En juillet 1979, Giscard choisit Jacques Barrot pour succéder à Simone Veil aux manettes de la Santé et de la Sécurité sociale. La dérive des dépenses de l'Assurance-maladie l'oblige à présenter immédiatement un plan très musclé pour redresser les finances de la Sécu. Le menu « Barre/Barrot » est amer : hausse des cotisations salariales mais surtout blocage de l'évolution des dépenses maladie, qui ne doivent plus progresser plus vite que le PIB. Le concept d'enveloppe globale apparaît (plafonnement du budget des hôpitaux, blocage du prix de journée des cliniques), les honoraires médicaux et dentaires sont gelés, une taxe sur la publicité des laboratoires est instaurée.
Le 23 octobre 1979, les portes des cabinets médicaux (et de l'ensemble des professions de santé) restent closes pour « préserver une médecine de qualité » face à cette compression programmée des dépenses de santé. Au lendemain de cette mobilisation nationale massive, « Le Quotidien du médecin » titrera « Les médecins debout ».
Mais les relations avec le corps médical resteront très tendues dans les mois qui suivent, marquées par le départ de la CSMF des négociations pour la signature de la convention nationale. Cette convention de mai 1980 – la troisième – signée par la seule FMF intègre la régulation des dépenses de santé (avec le principe d'objectifs sur les honoraires et les prescriptions) mais aussi la création d'un secteur II à honoraires libres.
Le 5 juin 1980, nouvelle manif des médecins libéraux à l'appel de la CSMF majoritaire, marquée par des heurts à Paris dans le secteur des Invalides.
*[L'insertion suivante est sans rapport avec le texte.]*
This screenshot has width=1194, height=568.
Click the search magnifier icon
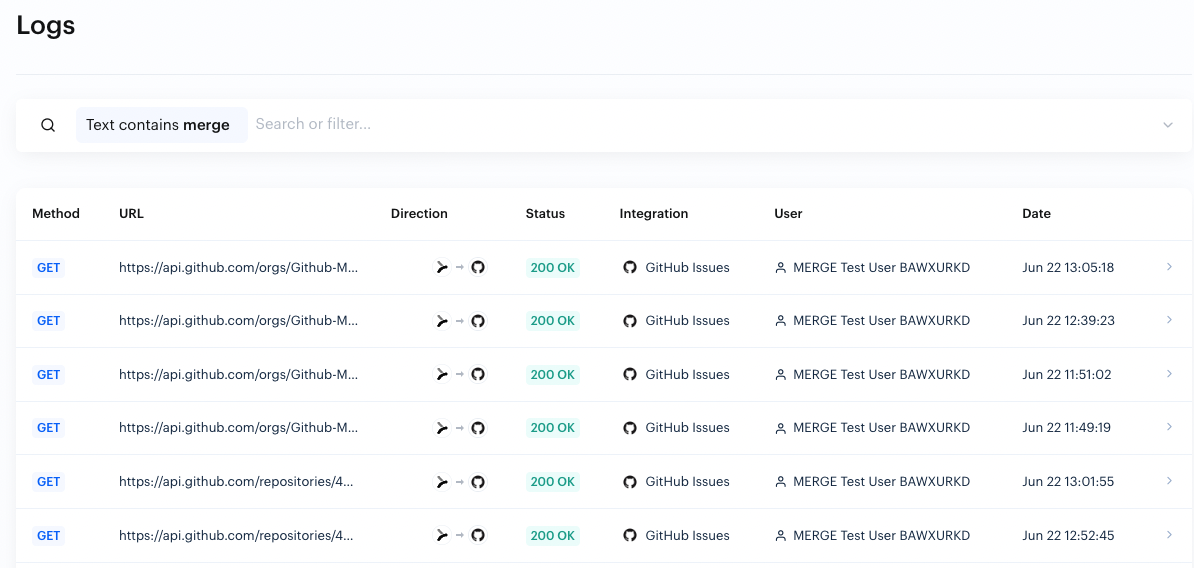click(x=48, y=125)
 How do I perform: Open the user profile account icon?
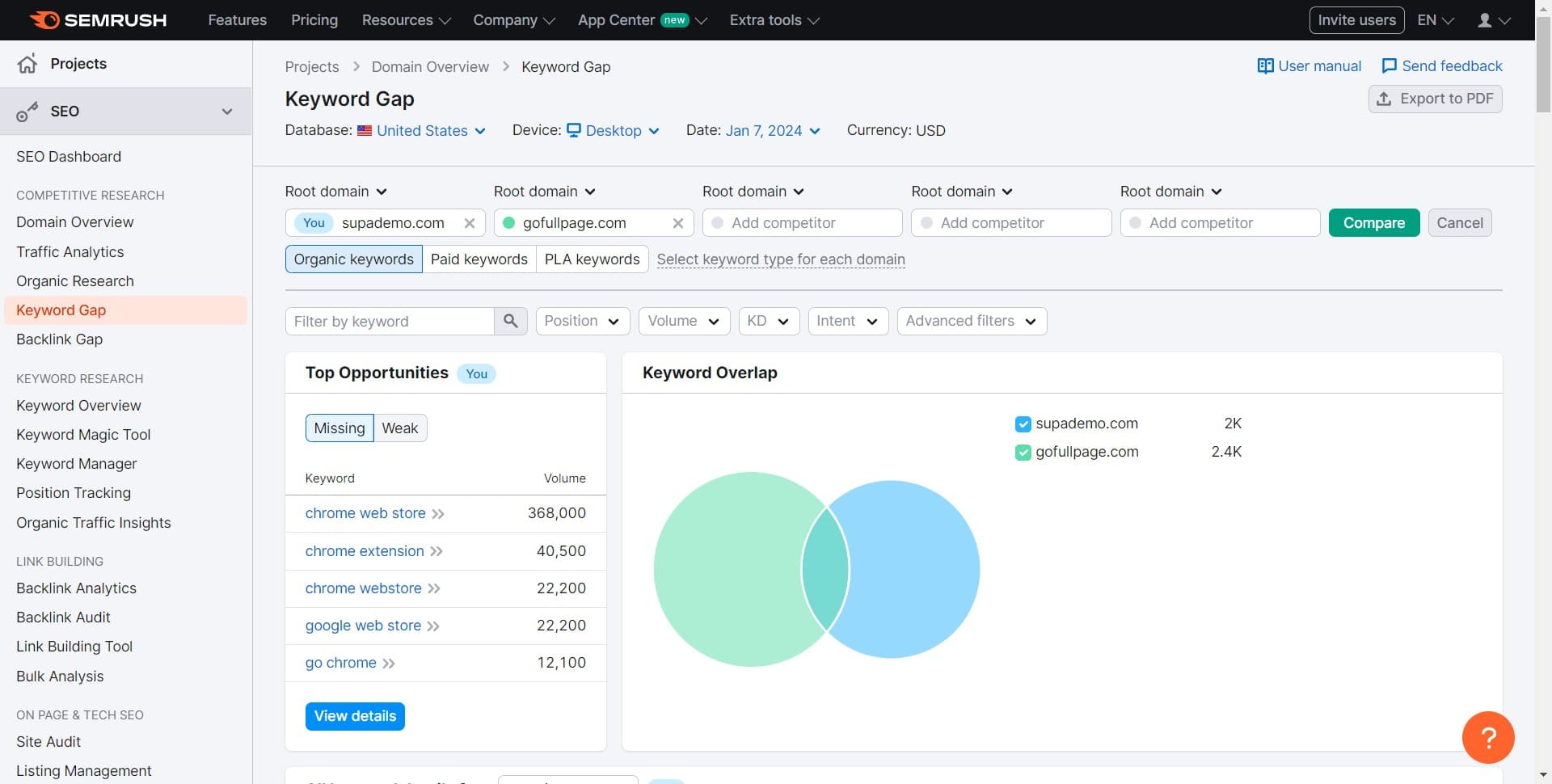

La centrale syndicale relatera des « matraquages », des « brutalités policières inadmissibles, blessant sévèrement cinq médecins ». « Les médecins défilent et... ils se souviendront », rapporte notre journal.
Cette coupure avec le milieu médical laissera des plaies profondes, certains y voyant même l'explication de l'échec de Giscard à la présidentielle de 1981. Pour une partie de la profession, notamment en médecine de ville, cette séquence symbolise le premier acte de la maîtrise « comptable » qui conduira progressivement jusqu'aux lois de financement de la Sécurité sociale (LFSS) et à l'ONDAM (objectif national des dépenses maladie) du plan Juppé au milieu des années 90.